41.  Lorsque la Cour conclut que la condamnation d’un requérant a été prononcée par un tribunal qui n’était pas indépendant et impartial au sens de l’article 6 § 1, elle estime qu’en principe le redressement le plus approprié serait de faire rejuger le requérant en temps utile par un tribunal indépendant et impartial (Gençel c. Turquie, no 53431/99, § 27, 23 octobre 2003).

B.  Frais et dépens

42.  Le requérant ne sollicite pas le remboursement des frais et dépens supportés devant les organes de la Convention et/ou les juridictions internes, et pareille question n’appelle pas un examen d’office (voir Colacioppo c. Italie, arrêt du 19 février 1991, série A no 197-D, p. 52, § 16).

C.  Intérêts moratoires

43.  La Cour juge approprié de baser le taux des intérêts moratoires sur le taux d’intérêt de la facilité de prêt marginal de la Banque centrale européenne majoré de trois points de pourcentage.
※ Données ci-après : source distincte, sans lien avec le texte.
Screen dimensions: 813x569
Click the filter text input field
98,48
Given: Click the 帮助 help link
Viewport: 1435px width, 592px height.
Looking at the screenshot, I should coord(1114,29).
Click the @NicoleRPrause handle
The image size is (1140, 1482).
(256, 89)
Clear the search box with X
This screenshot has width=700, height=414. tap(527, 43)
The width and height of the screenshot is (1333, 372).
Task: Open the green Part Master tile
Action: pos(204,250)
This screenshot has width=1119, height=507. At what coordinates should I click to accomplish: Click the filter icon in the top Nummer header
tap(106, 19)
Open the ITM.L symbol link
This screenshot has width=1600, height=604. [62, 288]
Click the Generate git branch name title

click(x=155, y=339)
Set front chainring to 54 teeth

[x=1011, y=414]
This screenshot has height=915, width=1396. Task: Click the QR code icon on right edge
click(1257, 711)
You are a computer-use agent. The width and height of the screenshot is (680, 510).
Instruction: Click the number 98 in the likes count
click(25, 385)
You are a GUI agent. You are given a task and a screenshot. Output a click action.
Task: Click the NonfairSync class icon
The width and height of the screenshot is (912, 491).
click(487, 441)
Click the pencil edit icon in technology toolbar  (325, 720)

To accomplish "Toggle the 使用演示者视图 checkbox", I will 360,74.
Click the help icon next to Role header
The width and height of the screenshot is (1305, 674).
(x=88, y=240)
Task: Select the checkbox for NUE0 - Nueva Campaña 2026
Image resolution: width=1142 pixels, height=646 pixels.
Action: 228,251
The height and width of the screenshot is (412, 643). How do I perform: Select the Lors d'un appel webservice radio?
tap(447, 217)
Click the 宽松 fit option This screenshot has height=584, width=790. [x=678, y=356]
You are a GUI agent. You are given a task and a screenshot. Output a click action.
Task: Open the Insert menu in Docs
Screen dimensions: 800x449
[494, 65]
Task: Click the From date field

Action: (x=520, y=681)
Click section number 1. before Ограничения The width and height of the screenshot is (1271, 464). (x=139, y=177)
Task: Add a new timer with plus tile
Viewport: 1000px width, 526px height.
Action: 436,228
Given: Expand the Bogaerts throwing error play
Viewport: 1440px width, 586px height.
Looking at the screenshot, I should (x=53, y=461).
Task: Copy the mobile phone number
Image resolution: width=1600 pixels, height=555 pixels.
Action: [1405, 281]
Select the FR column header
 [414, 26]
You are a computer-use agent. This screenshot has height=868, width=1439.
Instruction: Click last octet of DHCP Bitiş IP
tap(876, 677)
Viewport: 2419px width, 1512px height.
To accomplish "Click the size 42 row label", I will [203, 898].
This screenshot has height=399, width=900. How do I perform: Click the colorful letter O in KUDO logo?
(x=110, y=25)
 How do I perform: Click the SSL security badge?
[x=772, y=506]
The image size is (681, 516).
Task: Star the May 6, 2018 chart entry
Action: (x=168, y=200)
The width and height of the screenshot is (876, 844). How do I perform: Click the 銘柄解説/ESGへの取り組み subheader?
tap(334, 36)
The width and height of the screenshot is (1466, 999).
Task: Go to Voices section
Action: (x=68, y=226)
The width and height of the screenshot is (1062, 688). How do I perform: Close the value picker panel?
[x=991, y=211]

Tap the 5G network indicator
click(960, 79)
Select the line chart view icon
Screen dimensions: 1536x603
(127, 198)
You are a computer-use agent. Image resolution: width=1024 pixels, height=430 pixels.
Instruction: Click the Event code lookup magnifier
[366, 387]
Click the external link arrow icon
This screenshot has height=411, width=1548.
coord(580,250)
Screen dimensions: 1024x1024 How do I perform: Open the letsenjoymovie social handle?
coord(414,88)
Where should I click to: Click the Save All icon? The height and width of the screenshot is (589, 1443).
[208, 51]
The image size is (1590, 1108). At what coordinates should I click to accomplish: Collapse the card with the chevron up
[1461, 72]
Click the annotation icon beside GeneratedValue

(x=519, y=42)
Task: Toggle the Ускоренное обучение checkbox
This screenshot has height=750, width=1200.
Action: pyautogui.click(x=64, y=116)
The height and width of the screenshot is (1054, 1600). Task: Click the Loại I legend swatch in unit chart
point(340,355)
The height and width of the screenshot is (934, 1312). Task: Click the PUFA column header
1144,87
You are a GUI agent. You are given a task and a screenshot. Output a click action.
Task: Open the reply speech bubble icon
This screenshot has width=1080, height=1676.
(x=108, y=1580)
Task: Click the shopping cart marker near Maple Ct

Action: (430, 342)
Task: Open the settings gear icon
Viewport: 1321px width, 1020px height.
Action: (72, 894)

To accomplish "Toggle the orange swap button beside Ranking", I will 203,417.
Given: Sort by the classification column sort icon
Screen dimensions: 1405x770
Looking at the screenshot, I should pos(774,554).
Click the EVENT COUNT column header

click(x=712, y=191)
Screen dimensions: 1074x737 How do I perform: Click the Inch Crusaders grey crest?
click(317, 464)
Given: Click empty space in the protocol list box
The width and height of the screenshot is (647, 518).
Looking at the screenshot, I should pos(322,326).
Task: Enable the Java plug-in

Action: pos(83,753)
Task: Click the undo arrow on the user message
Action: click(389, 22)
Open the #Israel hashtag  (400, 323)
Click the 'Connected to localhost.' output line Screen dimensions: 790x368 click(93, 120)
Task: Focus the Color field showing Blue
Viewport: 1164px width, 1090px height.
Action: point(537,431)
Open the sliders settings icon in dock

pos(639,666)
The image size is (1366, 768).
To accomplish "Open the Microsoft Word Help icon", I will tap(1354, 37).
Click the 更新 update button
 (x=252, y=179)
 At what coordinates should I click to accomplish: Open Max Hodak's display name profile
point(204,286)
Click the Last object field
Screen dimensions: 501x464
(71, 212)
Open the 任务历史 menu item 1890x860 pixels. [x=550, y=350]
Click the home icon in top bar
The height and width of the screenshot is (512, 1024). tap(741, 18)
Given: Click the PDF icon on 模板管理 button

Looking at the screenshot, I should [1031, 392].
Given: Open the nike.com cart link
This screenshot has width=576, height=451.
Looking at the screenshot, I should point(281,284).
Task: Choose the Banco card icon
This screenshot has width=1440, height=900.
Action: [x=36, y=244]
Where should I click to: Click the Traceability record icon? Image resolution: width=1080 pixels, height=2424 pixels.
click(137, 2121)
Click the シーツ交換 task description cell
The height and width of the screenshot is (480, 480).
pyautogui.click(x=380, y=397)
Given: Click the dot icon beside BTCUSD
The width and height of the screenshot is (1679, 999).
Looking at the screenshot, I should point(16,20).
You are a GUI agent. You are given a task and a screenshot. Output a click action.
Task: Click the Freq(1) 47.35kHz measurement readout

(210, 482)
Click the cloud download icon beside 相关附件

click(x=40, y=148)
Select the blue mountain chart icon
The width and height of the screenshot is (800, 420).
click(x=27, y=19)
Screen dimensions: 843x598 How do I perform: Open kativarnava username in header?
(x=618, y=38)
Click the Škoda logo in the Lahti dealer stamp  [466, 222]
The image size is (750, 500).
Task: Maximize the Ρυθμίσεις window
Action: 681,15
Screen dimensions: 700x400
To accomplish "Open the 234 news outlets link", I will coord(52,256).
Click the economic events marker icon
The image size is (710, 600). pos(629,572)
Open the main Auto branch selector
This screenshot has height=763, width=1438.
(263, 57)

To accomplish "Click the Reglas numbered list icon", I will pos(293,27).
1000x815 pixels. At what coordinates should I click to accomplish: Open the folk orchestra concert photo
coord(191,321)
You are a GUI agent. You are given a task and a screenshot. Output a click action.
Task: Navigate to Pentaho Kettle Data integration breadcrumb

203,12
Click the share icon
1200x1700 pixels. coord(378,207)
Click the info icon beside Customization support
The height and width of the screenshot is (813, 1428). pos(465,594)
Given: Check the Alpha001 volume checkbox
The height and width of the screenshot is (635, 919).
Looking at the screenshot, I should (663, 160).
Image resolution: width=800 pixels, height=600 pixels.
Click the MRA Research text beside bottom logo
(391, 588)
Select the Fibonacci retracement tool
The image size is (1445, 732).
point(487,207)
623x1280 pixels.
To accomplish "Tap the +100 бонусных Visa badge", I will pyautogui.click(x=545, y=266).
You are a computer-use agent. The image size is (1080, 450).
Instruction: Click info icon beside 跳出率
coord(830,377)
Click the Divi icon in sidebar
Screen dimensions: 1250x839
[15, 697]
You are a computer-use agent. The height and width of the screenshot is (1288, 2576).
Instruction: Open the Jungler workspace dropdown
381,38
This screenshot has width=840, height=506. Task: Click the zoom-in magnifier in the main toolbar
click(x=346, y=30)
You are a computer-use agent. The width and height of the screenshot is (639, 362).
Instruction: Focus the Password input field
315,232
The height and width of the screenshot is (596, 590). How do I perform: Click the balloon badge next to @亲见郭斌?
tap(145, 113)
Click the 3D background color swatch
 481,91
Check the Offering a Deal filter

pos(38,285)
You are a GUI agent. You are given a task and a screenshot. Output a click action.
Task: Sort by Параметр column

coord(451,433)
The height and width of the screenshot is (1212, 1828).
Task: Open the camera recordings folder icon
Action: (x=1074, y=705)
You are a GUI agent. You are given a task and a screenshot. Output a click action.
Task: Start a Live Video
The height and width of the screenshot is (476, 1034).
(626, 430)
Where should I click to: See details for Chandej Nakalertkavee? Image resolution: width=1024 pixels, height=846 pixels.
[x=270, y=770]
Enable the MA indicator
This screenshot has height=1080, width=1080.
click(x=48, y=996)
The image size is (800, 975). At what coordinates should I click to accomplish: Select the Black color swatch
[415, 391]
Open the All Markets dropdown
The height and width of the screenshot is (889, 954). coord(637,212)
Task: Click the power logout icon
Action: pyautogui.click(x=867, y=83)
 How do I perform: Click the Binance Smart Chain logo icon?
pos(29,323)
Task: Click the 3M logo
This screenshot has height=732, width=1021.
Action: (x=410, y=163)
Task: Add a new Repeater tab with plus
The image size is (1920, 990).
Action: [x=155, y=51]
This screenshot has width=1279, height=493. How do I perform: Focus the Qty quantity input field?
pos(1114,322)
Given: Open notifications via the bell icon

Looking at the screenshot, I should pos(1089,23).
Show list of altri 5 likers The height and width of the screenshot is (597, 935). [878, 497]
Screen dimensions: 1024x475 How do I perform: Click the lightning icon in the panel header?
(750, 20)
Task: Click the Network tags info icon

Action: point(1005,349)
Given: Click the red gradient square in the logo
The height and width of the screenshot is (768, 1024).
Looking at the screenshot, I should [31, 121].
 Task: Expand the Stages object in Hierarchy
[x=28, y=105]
PAR CES MOTIFS, LA COUR, À L’UNANIMITÉ,

1.  Déclare la requête recevable quant au grief tiré de l’article 6 § 1 de la Convention et irrecevable pour le surplus ;

 

2.  Dit qu’il y a eu violation de l’article 6 § 1 de la Convention en raison du manque d’indépendance et d’impartialité de la cour de sûreté de l’Etat d’Izmir ;

 

3.  Dit qu’il n’y a pas lieu d’examiner les autres griefs tirés de l’article 6 de la Convention ;

 

4.  Dit que le présent arrêt constitue par lui-même une satisfaction équitable suffisante pour le préjudice moral ;

 

5.  Rejette la demande de satisfaction équitable pour le surplus.

Fait en français, puis communiqué par écrit le 10 novembre 2004 en application de l’article 77 §§ 2 et 3 du règlement.

 Vincent Berger Georg Ress
 Greffier Président


1.  Dans sa composition antérieure au 1er novembre 2004.